И “паны” и "мужики" Кулишу одинаково несимпатичны. Сечь запорожская и гайдамаки мало симпатичны ему еще в 1857 году; чтобы убедиться в этом, достаточно прочесть некоторые страницы его “Записок о Южной Руси” или те места “Черной рады”, где он говорит о запорожцах или описывает буйства сторонников Брюховецкого. Но в равной степени восстает Кулиш и против панских притеснений народа; об этом мы уже упоминали, говоря о "Досвитках”, подобные же мысли находятся в изобилии в его полемических статьях в “Основе”. Он желал бы встречать в истории только таких людей, как Юрий Немирич, с которого он рисовал своего Голку. [13] Такие фигуры привлекали его своею культурностью. Эта культурность нравилась ему и в польско-малорусском панстве XVII века, хотя он и не симпатизировал ему. Разыскивая в прошедшем таких насадителей культуры как Немирич, он нашел их немного, но зато встретил много дикости, некультурного буйства. Это последнее чем далее, тем все более и более отталкивало его от себя, а признаки культурности все более и более привлекали. Уже в “Основе” 1861 года (IX, 79-107) он восстает против стремления видеть в истории Малороссии только историю казачества. “Козацтво було тилькы буйным цвитом, а иноди й колючим бодяком серед нашого дыкого степу. Росло в нас дечого багато й оприч козаччыны”. Чем далее, тем Кулиш все более придавал значение этому “дечому оприч козаччыны” и наконец совсем перестал видеть в казачестве какие-либо признаки культурной творческой силы. “Уничтожив могущественное королевство — Польшу, не воздвиг русский народный дух на великих пожарищах и кладбищах прославленной свободы, а лишь дал возможность новым хищникам, вместо хищников старых, утвердить здесь свое темное господство”. [14] От этого взгляда до взгляда на казаков, а тем более на гайдамаков, как на силу исключительно разрушительную и враждебную культуре слишком недалеко, и потому, сказав вышеприведенное в 1868 г., Кулиш в “Истории воссоединения Руси”, через шесть лет, изображает казаков уже исключительно разбойниками.

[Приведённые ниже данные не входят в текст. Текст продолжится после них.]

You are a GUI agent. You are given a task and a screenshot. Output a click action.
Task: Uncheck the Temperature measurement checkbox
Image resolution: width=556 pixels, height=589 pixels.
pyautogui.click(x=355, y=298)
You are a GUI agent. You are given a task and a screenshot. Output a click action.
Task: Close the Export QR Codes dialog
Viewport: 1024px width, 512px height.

Но если казаки разрушители и враги культурным начинаниям, то, последовательно рассуждая, необходимо было снять большую часть (если не все) обвинений с цивилизаторов, каковыми в данном случае являлись польско-малорусские паны. Они были тогда культур-трегерами и, борясь с казаками, защищали дело культуры. Таким образом, после “Истории воссоединения Руси”, появляется “Крашанка” с похвалами польско-малорусскому дворянству и громами против историков, защищающих казаков.

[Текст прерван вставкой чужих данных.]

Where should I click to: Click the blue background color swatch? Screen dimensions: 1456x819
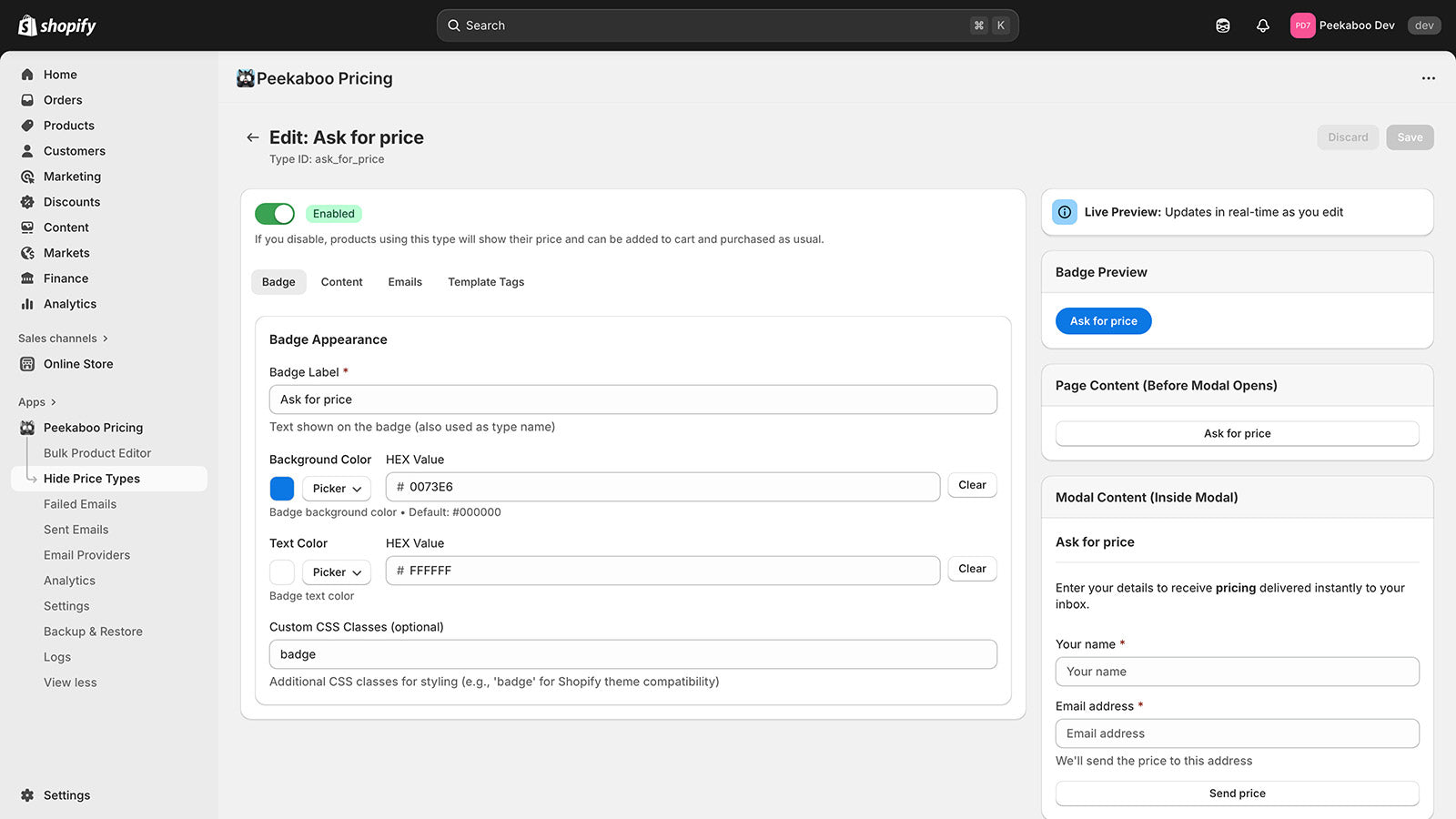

Сказанного, надеемся, достаточно для того, чтобы убедиться, что взгляды Кулиша на малорусскую историю изменялись к концу его жизни далеко не по всем вопросам, происходившие же изменения совершались постепенно, и в самых первоначальных его взглядах уже ясно видны зародыши взглядов последних лет его деятельности. Эти зародыши, развиваясь все более, и привели к тому, что начав с книги малорусских героев “Украина”, создавая которую автор мечтал сделаться казацким Гомером, Кулиш дошел до проклятий казакам и раздражительной полемики с их защитниками в последнем своем стихотворном сборнике “Дзвин”.
Первый том “Истории воссоединения Руси” является несомненным приобретением для малорусской историографии. Автор указывает в нем на ту сторону дела, на которую до тех пор историки мало обращали внимание, а именно — на значение городского, мещанского населения в прошлой культурной жизни Малороссии. При изложении истории XVII века историки говорят обыкновенно о казаках, духовенстве, дворянстве, о массах “посполитых” и весьма мало уделяют внимания мещанам. Кулиш рядом несомненных фактов доказал все значение последних в борьбе малоросов за свое народное “я”. В этом главная заслуга книги. Кроме того, она вообще прекрасно написана и читается с большим интересом. Но за этим первым томом появился второй, третий, новые статьи... Здесь автор силился доказывать, что все исторические деятели Малороссии казацко-гетманского периода, вместе с наиболее прославившимся Богданом Хмельницким, были просто разбойники и враги культуры, малорусская история этого времени это — история “украинских разбоев”.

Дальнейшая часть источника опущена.